La luna descubre una lágrima afligida.

Nubes de incienso ocultan una sonrisa.

Ah, este instante atroz sin ti.

Cogió su espada corta, que esperaba frente a él, y, sin ningún prolegómeno, firme y lentamente, se infligió un corte diagonal, desde abajo, atravesando el abdomen, hacia la derecha, luego ascendió hacia arriba y, en último lugar, hacia abajo.

Permaneció sentado en la postura zen. Todos se mantuvieron quietos. Una sola mirada del samurái bastó para que nadie hiciese un solo gesto para aliviar su dolor.

Mientras tanto, el abad de Sengakuji rezó y conjuró a los kami virtuosos para que viesen el sacrificio de Oishi.

—Magnánima Amaterasu, tú que brillas en los cielos, sé testigo de la lucha y el sacrificio de unos hombres contra la maldición que asola la tierra.

La voz del abad se elevaba en busca de ayuda y compasión.

—Oh, vosotros, los kami que vivís en la Alta llanura del Cielo, en el mundo de la paz, sed nuestros aliados.

Por propia voluntad, Oishi estuvo agonizando durante horas.

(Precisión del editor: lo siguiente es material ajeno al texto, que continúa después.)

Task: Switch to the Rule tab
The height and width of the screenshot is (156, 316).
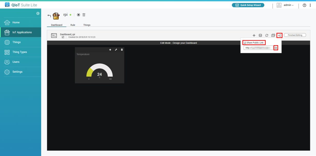Action: point(73,25)
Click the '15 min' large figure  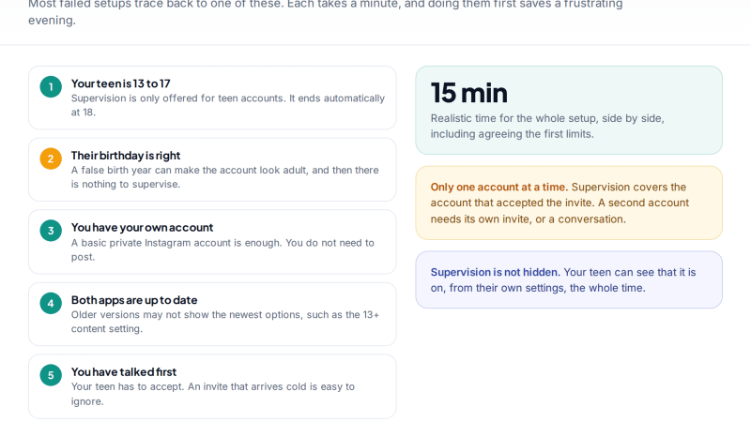pos(468,93)
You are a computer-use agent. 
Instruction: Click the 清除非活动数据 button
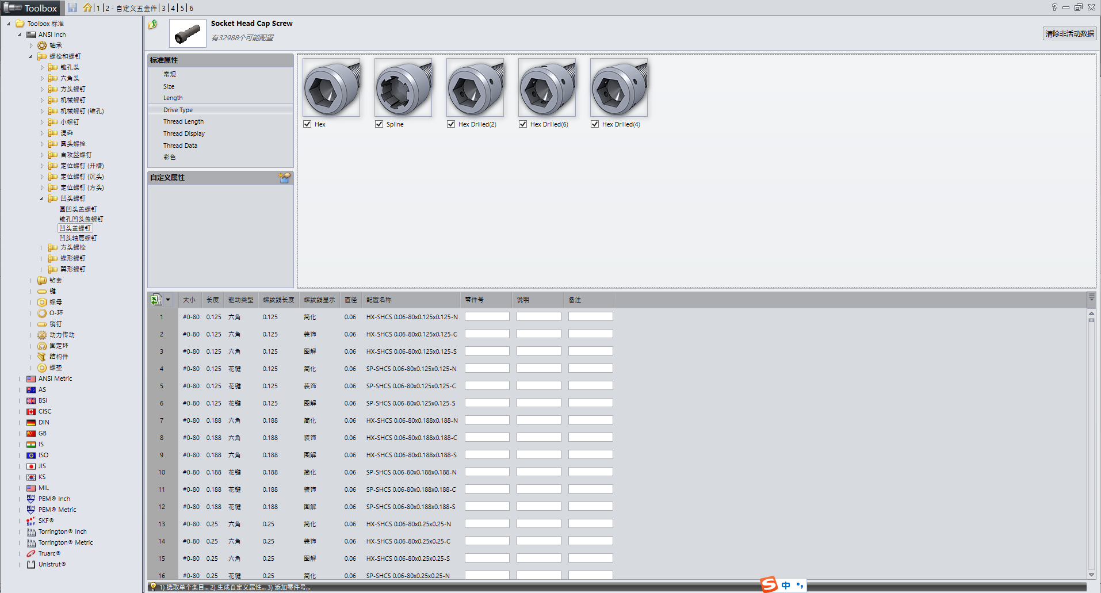point(1069,34)
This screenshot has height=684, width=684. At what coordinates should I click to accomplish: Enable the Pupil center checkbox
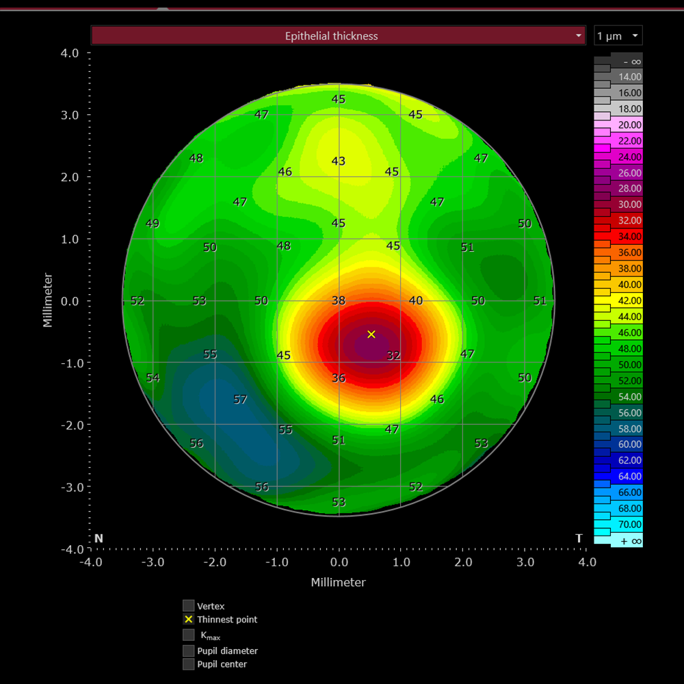coord(189,664)
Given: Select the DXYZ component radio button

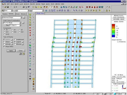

Amaterasu dejó su lugar en el cielo a Tsukuyomi, el guardián de la luna iluminada. Casi llena, refulgente, iluminaba la sobrehumana escena.

Gracias al dolor, Oishi fue liberando conscientemente su energía a través del punto hara. Sintiendo cómo podía canalizarla para que nada de ella se perdiera. Pretendía recordar su pasado tras la muerte física y preparar su regreso conscientemente para poder luchar contra la maldición de Kira y así ayudar a sus samuráis.

Antes del amanecer, Oishi había muerto.

Todos los samuráis de Ako fueron enterrados junto a su señor.

Después de cumplir la misión de Oishi de informar de lo sucedido en Ako, Terasaka fue a ver a la familia de Kayano Sanpei.

Unos días después, el padre de Sanpei llegó a Sengakuji con el cuerpo de su hijo, y le dijo al abad:

—Traigo a mi hijo. Sin más explicaciones, el abad contestó:

—Ha de estar junto a sus compañeros.

A Sanpei, el samurái que no pudo luchar por honor y murió por honor, se le dio sepultura en Sengakuji, junto a los demás samuráis de Ako.